Shit Barcelona: A Guided Tour
From crap fashion to cheesy tourism, annoying stag nights and theft-related ethical dilemmas, here are just a few of the things that can burst the bubble of clemency in Barcelona...
1 'Woyoy!' The mating call of the inebriated stag-nighter. It's a primeval noise that can instantaneouly deflate even the most benign mood. But there's something particularly escalofriante about it reverberating through the handsome backstreets of the Casc Antic in full daylight. There's a much more appropriado destination for stag-night, woy-oy-yoy tourism: Benidorm.
2 The Proliferation of Football Shops around cultural monuments and in places of historical significance. Football is great. But being exposed to football tat every living second of the day is tiresome. What, for instance is a Real Madrid shop doing on one of El Born's most charismatic and historic streets (Argenteria)?
3 Desigual. Brain-meltingly awful pap cashing in on the BCN brand.
4 Bag-snatching. Living in the centre of BCN means being indirectly involved in at least 37 incidents of petty robbery a day. It's a part of the daily routine; the shriek of surprise and flutter of pigeons, followed by 'Oye!' A man comes running towards you carrying someone's purse or wallet; good taste and vanity demand you intervene - common sense implores you stay out of it. You'll have to face the thief and his mates on the streets the next day after all, and he's likely to remember you rugby tackling him.
5 Parc Guell. As Monty Python's King Arthur said to his knights, 'on second thoughts, let's not go to Camelot. 'Tis a silly place.'
6 Bootleggers Flogging Cans of Estrella... In Front of Bars. There are better places to sell beer.

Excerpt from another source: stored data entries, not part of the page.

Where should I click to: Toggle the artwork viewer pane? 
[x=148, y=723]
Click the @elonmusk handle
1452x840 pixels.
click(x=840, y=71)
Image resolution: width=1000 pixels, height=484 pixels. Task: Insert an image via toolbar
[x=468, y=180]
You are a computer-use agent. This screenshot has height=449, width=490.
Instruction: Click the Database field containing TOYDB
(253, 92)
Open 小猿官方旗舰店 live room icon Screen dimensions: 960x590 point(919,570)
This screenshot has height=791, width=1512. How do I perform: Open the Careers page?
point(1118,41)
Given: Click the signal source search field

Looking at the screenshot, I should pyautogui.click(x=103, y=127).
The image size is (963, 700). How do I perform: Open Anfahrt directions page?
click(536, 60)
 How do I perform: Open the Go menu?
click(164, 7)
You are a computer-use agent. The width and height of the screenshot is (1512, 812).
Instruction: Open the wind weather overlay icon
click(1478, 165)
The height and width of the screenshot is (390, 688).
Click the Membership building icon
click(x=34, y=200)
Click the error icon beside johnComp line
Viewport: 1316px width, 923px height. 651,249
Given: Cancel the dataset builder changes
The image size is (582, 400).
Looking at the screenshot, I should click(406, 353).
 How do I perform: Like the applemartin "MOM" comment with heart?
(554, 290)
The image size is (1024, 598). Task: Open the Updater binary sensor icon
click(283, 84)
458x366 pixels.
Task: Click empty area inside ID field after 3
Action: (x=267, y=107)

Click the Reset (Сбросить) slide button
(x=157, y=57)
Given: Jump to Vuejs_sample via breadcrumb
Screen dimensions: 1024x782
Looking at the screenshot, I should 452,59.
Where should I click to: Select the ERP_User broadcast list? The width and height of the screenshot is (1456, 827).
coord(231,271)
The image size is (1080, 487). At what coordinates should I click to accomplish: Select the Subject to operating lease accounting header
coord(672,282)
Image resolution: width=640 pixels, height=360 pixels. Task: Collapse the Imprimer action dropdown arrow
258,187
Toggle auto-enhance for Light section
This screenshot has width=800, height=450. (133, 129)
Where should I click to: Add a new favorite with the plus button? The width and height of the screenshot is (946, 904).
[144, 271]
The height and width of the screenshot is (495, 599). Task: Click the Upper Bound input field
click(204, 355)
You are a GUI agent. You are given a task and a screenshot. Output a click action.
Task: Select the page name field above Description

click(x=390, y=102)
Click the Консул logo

7 The Sagrada Familia. The joy of visiting one of the world's most unusual feats of engineering is offset by having to worry about getting run over by a Bus Turístic while you're trying to take a photo, with queues that stretch all the way around the block under the scaffolding hemmed in by traffic, and the depressing proximity of corporate monotony - MacDs, Sbucks etc. - just a few steps away. Surely it needs its own substantial zona peatonal - a four-block buffer zone, where no traffic or dreary americana can penetrate.
8 Go Cars! It's difficult not to wince when one pops into view.
9 Chinese Tapas Bars. Generally pretty shit. Generally everywhere.
10 Pans & Company. Flaps of dry bread with a disappointing filling at ludicrous prices.
11 Las Ramblas. Because it combines most of the things listed above.